§ ACTIVITY:
Print each entry verbatim.

[Pixel coordinate grounding data]
- - -

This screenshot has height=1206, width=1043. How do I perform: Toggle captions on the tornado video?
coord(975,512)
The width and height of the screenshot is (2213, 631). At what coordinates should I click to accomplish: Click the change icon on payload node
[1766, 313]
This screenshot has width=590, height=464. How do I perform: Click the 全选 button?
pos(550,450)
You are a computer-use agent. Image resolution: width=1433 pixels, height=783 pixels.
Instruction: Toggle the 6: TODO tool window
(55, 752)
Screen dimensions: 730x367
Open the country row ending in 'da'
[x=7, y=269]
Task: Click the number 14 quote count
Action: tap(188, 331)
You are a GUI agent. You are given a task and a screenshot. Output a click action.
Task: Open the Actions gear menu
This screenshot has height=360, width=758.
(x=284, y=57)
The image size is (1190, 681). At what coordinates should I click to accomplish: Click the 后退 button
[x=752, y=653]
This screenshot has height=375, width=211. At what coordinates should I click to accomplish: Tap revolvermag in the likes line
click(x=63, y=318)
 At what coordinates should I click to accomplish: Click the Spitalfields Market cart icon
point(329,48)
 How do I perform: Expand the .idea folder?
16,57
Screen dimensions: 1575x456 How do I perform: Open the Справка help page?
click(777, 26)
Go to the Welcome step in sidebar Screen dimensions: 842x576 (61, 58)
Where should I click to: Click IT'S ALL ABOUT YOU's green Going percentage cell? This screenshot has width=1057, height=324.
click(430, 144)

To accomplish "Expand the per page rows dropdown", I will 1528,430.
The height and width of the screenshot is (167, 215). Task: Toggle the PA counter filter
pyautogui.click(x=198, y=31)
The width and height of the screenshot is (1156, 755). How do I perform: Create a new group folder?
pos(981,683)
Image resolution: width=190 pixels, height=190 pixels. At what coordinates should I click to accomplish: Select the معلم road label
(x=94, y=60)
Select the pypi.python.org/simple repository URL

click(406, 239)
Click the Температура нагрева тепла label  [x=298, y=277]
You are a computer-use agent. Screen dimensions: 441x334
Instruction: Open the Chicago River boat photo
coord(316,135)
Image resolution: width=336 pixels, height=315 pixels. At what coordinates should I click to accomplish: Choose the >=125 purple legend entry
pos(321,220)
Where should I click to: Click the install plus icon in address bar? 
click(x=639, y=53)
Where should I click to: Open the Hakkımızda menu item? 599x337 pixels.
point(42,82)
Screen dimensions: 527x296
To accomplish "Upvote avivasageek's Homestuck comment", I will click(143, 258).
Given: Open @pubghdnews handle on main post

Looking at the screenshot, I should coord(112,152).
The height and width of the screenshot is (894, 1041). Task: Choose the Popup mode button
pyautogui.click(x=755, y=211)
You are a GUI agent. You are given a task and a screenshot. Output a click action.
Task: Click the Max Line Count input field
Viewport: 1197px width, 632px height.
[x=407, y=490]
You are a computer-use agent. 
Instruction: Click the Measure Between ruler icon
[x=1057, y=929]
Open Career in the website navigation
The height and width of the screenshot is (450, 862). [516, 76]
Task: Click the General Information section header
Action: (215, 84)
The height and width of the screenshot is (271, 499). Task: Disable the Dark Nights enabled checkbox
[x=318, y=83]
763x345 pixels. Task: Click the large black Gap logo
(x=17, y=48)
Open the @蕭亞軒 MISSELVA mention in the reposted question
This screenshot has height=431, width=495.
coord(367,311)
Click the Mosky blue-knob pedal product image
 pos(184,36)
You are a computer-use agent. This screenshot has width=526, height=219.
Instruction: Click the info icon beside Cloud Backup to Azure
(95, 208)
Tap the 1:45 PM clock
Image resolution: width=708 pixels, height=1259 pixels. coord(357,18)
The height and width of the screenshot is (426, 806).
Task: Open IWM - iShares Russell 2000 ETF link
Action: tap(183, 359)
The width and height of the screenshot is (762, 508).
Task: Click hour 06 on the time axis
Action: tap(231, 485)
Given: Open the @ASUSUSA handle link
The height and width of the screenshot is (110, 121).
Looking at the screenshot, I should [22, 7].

- - -

§ ANSWER FOR THIS EXERCISE:
This screenshot has height=1206, width=1043. How do I perform: Toggle captions on the tornado video?
coord(975,512)
The width and height of the screenshot is (2213, 631). At what coordinates should I click to accomplish: Click the change icon on payload node
[1766, 313]
This screenshot has width=590, height=464. How do I perform: Click the 全选 button?
pos(550,450)
You are a computer-use agent. Image resolution: width=1433 pixels, height=783 pixels.
Instruction: Toggle the 6: TODO tool window
(55, 752)
Screen dimensions: 730x367
Open the country row ending in 'da'
[x=7, y=269]
Task: Click the number 14 quote count
Action: tap(188, 331)
You are a GUI agent. You are given a task and a screenshot. Output a click action.
Task: Open the Actions gear menu
This screenshot has height=360, width=758.
(x=284, y=57)
The image size is (1190, 681). At what coordinates should I click to accomplish: Click the 后退 button
[x=752, y=653]
This screenshot has height=375, width=211. At what coordinates should I click to accomplish: Tap revolvermag in the likes line
click(x=63, y=318)
 At what coordinates should I click to accomplish: Click the Spitalfields Market cart icon
point(329,48)
 How do I perform: Expand the .idea folder?
16,57
Screen dimensions: 1575x456 How do I perform: Open the Справка help page?
click(777, 26)
Go to the Welcome step in sidebar Screen dimensions: 842x576 (61, 58)
Where should I click to: Click IT'S ALL ABOUT YOU's green Going percentage cell? This screenshot has width=1057, height=324.
click(430, 144)

To accomplish "Expand the per page rows dropdown", I will 1528,430.
The height and width of the screenshot is (167, 215). Task: Toggle the PA counter filter
pyautogui.click(x=198, y=31)
The width and height of the screenshot is (1156, 755). How do I perform: Create a new group folder?
pos(981,683)
Image resolution: width=190 pixels, height=190 pixels. At what coordinates should I click to accomplish: Select the معلم road label
(x=94, y=60)
Select the pypi.python.org/simple repository URL

click(406, 239)
Click the Температура нагрева тепла label  [x=298, y=277]
You are a computer-use agent. Screen dimensions: 441x334
Instruction: Open the Chicago River boat photo
coord(316,135)
Image resolution: width=336 pixels, height=315 pixels. At what coordinates should I click to accomplish: Choose the >=125 purple legend entry
pos(321,220)
Where should I click to: Click the install plus icon in address bar? 
click(x=639, y=53)
Where should I click to: Open the Hakkımızda menu item? 599x337 pixels.
point(42,82)
Screen dimensions: 527x296
To accomplish "Upvote avivasageek's Homestuck comment", I will click(143, 258).
Given: Open @pubghdnews handle on main post

Looking at the screenshot, I should coord(112,152).
The height and width of the screenshot is (894, 1041). Task: Choose the Popup mode button
pyautogui.click(x=755, y=211)
You are a GUI agent. You are given a task and a screenshot. Output a click action.
Task: Click the Max Line Count input field
Viewport: 1197px width, 632px height.
[x=407, y=490]
You are a computer-use agent. 
Instruction: Click the Measure Between ruler icon
[x=1057, y=929]
Open Career in the website navigation
The height and width of the screenshot is (450, 862). [516, 76]
Task: Click the General Information section header
Action: (215, 84)
The height and width of the screenshot is (271, 499). Task: Disable the Dark Nights enabled checkbox
[x=318, y=83]
763x345 pixels. Task: Click the large black Gap logo
(x=17, y=48)
Open the @蕭亞軒 MISSELVA mention in the reposted question
This screenshot has height=431, width=495.
coord(367,311)
Click the Mosky blue-knob pedal product image
 pos(184,36)
You are a computer-use agent. This screenshot has width=526, height=219.
Instruction: Click the info icon beside Cloud Backup to Azure
(95, 208)
Tap the 1:45 PM clock
Image resolution: width=708 pixels, height=1259 pixels. coord(357,18)
The height and width of the screenshot is (426, 806).
Task: Open IWM - iShares Russell 2000 ETF link
Action: tap(183, 359)
The width and height of the screenshot is (762, 508).
Task: Click hour 06 on the time axis
Action: tap(231, 485)
Given: Open the @ASUSUSA handle link
The height and width of the screenshot is (110, 121).
Looking at the screenshot, I should [22, 7].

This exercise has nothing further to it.